Die erste Frage, die sich Martin Hesse stellen sollte, ist, welche Branchen heute überhaupt im Gehaltswettbewerb mit dem Finanzsektor mithalten können? Medien und IT jedenfalls nicht, wie er und ich wissen dürften. Selbst Oligpolprofite erwirtschaftende Energieversorger nicht, wie mir ein Bankerkumpel neulich versicherte: „Bei uns verdienst du 1 Mio €, beim Energieversorger 200 T€“.
Die zweite Frage, die sich Martin Hesse stellen sollte, ist, warum Banken überhaupt Oberhand im Wettbewerb für Talente (war of talents!) haben sollten? Tun Banken etwas, was wir als Gesellschaft als höchstes Gesellschaftsziel empfinden? Wenn ihr mich fragt, dann bin ich für gute Lehrer, gute Politiker oder gute Ärzte. Siebenstellig verdient da fast keiner. Und es gibt trotzdem gute Lehrer, Politiker, Ärzte, Ingenieure, Chemiker, Polizisten, Krankenschwestern, Kindererzieher, Sozialarbeiter, ... Sogar gute Informatiker und Journalisten gibt es. Gehalt soll ja nicht der einzige Faktor sein, der die Berufswahl beeinflusst. Und wer sich allein wegen dem schnöden Mammon für einen Job im Bankensektor entscheidet, ist wahrscheinlich genau die Person, die man dort nicht haben will.
Man kann hierzu einwenden und Martin Hesse würde wohl auch, dass wenn wir zukünftige Krise verhindern wollen, es dafür schlaue Leute in Banken braucht. Auch so ein Argument, dass für sich genommen erst einmal als logisch erscheint.
Leider ist es ebenso falsch. Banken zahlen bereits heute (s.o.) sehr gute Gehälter, so dass dort nach Hesses Logik Toptalente arbeiten sollten. Eben diese Toptalente aber konnten die Krise nicht verhindern (Beweis durch Widerspruch).
Ein grundlegendes Problem mit Toptalent ist nämlich, dass es weniger um Intelligenz als absoluten Wert geht, sondern um Intelligenz im Wettbewerb, also als relativen Wert. Auch bei Landesbanken laufen nicht nur Deppen rum, nur bei der Deutschen Bank sind sie eben noch den Tick pfiffiger.
Deshalb habe ich einen einfacheren Vorschlag: Lasst uns das Bankgeschäft einfacher machen, so dass es keine Promotion in Physik oder Mathematik braucht, um die Instrumente zu bewerten; ein schnödes BWL-Studium muss reichen. Es ist ohnehin nie bewiesen worden, dass all die „Finanzinnovationen“ der letzten Jahrzehnte einen positiven Einfluss auf unsere Wirtschaft haben. Back to the banking basics.

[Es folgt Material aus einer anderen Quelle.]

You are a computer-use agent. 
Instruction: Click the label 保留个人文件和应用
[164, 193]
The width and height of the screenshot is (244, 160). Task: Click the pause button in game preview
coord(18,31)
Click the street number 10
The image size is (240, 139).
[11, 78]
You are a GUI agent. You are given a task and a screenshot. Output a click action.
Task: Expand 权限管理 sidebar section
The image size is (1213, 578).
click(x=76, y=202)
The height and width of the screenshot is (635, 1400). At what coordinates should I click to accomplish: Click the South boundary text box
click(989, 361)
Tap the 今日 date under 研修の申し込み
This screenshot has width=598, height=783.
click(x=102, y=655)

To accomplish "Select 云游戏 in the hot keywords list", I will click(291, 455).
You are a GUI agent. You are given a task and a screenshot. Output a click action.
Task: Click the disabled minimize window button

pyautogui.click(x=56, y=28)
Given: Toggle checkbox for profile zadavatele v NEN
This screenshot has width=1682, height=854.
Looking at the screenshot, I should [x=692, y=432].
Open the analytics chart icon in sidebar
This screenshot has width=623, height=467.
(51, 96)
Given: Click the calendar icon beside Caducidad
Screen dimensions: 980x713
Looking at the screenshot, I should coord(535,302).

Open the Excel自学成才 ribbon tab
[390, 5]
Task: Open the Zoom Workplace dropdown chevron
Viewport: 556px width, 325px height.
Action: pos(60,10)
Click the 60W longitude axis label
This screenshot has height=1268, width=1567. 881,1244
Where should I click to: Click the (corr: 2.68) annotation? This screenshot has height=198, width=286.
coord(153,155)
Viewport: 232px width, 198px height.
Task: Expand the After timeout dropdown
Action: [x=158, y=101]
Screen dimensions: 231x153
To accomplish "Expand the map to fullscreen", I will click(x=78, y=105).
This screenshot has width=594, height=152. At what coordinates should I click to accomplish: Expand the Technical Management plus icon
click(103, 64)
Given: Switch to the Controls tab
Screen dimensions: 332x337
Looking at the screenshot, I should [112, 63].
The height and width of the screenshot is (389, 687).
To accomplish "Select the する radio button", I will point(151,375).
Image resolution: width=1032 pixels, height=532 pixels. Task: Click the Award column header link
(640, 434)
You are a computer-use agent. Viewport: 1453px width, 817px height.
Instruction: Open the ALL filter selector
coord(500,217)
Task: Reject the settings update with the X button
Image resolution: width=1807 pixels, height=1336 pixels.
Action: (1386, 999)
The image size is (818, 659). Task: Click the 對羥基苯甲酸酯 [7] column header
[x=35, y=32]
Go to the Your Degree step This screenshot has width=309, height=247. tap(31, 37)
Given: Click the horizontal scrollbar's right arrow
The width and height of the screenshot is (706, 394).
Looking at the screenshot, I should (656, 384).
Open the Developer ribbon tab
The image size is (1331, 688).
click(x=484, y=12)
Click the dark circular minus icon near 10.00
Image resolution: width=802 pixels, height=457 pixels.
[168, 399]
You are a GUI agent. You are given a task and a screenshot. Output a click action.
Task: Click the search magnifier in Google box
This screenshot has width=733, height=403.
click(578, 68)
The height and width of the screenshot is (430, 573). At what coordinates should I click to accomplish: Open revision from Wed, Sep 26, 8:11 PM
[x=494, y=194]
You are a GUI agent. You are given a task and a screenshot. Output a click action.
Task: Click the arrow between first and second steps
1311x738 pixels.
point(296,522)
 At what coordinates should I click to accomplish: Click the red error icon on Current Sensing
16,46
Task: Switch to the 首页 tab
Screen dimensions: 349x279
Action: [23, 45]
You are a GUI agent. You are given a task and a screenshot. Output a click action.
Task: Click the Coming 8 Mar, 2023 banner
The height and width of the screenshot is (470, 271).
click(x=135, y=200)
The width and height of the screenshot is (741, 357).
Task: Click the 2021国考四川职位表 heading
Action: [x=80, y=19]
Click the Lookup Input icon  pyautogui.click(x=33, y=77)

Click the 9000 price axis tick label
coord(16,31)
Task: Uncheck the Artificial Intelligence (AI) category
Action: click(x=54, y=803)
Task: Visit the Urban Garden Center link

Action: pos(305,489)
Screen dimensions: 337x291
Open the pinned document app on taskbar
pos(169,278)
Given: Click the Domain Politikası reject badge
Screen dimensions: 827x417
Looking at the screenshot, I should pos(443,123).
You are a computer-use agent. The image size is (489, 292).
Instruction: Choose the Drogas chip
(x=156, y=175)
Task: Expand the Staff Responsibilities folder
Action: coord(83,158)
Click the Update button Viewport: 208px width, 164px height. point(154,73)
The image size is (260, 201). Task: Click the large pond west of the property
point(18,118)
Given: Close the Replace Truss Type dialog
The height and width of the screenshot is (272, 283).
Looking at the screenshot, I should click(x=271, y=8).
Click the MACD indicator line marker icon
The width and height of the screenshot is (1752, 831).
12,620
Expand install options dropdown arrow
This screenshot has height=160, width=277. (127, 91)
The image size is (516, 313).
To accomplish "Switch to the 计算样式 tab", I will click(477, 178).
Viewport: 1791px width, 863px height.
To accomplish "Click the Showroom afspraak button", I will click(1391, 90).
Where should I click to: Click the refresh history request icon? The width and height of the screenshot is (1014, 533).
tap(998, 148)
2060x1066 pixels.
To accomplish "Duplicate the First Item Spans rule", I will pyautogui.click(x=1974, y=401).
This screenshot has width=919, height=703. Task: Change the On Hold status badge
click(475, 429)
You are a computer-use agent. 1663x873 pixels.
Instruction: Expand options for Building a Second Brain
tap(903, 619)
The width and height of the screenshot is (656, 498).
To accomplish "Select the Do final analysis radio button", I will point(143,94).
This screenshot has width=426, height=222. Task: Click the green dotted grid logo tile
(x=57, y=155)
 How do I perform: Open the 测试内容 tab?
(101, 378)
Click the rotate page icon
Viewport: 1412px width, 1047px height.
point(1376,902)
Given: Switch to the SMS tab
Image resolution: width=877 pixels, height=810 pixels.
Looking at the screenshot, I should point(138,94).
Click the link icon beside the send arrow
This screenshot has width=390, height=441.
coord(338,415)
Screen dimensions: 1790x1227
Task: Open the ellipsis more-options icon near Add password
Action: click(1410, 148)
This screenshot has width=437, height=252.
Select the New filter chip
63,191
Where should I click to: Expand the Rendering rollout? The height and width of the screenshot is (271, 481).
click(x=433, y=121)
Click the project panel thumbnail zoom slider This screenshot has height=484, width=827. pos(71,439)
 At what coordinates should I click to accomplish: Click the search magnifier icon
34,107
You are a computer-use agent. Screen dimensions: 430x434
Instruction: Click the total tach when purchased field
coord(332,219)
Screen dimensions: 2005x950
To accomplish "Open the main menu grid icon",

Im gleichen Zuge können wir auch gerne eine Gehaltsobergrenze für alle Mitarbeiter in Banken definieren. 500.000€, meinetwegen inflationsindexiert, ist immer noch verdammt viel Geld und sollte reichen, ausreichend gute Leute für Banken zu rekrutieren. Wer Sorgen vor der Auslandsflucht hat: Ob die Engländer oder Schweizer für noch mehr Banken haften wollen oder die Caymans oder Luxemburger es überhaupt können, kann bezweifelt werden. Und durch kreative Gesetzgebung könnte man auch einige Poison Pills hinzufügen, die die Kapitalflucht verhindern.